Pedro toma la palabra en nombre de los Doce como hará otras muchas veces. Su discurso esta plagado de citas del Antiguo Testamento con las que explica el sentido de lo que acaba de acontecer: «Los textos proféticos que se refieren directamente al envío del Espíritu Santo son oráculos en los que Dios habla al corazón de su Pueblo en el lenguaje de la Promesa, con los acentos del “amor y de la fidelidad” (…). Según estas promesas, en los “últimos tiempos”, el Espíritu del Señor renovará el corazón de los hombres grabando en ellos una Ley nueva; reunirá y reconciliará a los pueblos dispersos y divididos; transformará la primera creación y Dios habitará en ella con los hombres en la paz» (Catecismo de la Iglesia Católica, n. 715).

En el discurso de Pedro se esboza el contenido del anuncio apostólico —kérygma—, objeto de la predicación y de la fe. Este anuncio expresa el testimonio sobre la muerte y resurrección de Cristo y su posterior exaltación; recuerda los puntos principales de la misión de Jesús, anunciada por Juan Bautista, confirmada con milagros y concluida con las apariciones del Señor resucitado y la efusión del Espíritu Santo; señala la llegada del tiempo mesiánico vaticinado por los profetas y hace un llamamiento universal a la conversión, para preparar así la parusía o segunda venida de Cristo glorioso. Son los mismos contenidos esenciales que nos han transmitido los evangelios escritos, especialmente los sinópticos.

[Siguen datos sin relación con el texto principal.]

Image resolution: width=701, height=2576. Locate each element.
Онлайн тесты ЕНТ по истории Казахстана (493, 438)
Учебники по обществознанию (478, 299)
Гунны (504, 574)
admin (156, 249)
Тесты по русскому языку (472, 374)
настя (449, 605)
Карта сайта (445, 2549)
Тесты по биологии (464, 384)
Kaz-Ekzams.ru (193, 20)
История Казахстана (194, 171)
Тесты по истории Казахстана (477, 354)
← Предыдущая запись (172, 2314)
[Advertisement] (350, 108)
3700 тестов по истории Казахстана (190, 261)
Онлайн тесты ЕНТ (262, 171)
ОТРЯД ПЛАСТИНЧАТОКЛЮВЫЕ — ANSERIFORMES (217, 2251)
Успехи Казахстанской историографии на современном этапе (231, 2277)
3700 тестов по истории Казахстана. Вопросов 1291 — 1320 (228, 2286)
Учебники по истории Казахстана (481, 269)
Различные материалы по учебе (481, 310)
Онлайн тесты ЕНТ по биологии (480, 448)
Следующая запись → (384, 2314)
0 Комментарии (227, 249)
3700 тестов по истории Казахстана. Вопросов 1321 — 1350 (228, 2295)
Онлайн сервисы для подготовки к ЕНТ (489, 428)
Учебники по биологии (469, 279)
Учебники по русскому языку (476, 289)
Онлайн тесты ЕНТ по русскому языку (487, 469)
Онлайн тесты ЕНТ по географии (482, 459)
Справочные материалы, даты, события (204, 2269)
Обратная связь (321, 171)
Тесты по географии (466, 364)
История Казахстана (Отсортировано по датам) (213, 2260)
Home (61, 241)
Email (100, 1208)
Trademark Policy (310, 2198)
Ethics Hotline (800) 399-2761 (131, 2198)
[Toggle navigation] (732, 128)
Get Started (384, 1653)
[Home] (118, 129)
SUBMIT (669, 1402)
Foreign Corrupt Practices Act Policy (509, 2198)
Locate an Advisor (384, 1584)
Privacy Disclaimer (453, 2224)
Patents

San Juan Crisóstomo, al comentar el pasaje, resalta el cambio obrado en Pedro por la acción del Espíritu Santo, y la audacia del Apóstol: «¡Oíd predicar y discutir con valentía, entre la masa de enemigos, a aquel que poco antes temblaba ante la palabra de una simple sirvienta! Esta osadía es una prueba significativa de la resurrección de su Maestro, pues Pedro predica entre hombres que se burlan y se ríen de su entusiasmo (…). La calumnia no turba el espíritu de los Apóstoles; los sarcasmos no disminuyen su coraje, pues la llegada del Espíritu Santo ha hecho de ellos hombres nuevos y superiores a todas las pruebas humanas. Cuando el Espíritu Santo penetra en las almas es para elevar sus afectos y para hacer, de almas terrestres y de barro, unas almas escogidas y de un coraje intrépido (…). ¡Admirad la armonía que reina entre los Apóstoles! ¡Cómo ceden a Pedro la carga de tomar la palabra en nombre de todos! Pedro eleva la voz y habla a la muchedumbre con intrépida confianza. Tal es el coraje del hombre instrumento del Espíritu Santo (…). Igual que un carbón encendido, lejos de perder su ardor al caer sobre un montón de paja, encuentra allí la ocasión de sacar su calor, así Pedro, en contacto con el Espíritu Santo que le anima, extiende a su alrededor el fuego que le devora» (In Acta Apostolorum 4).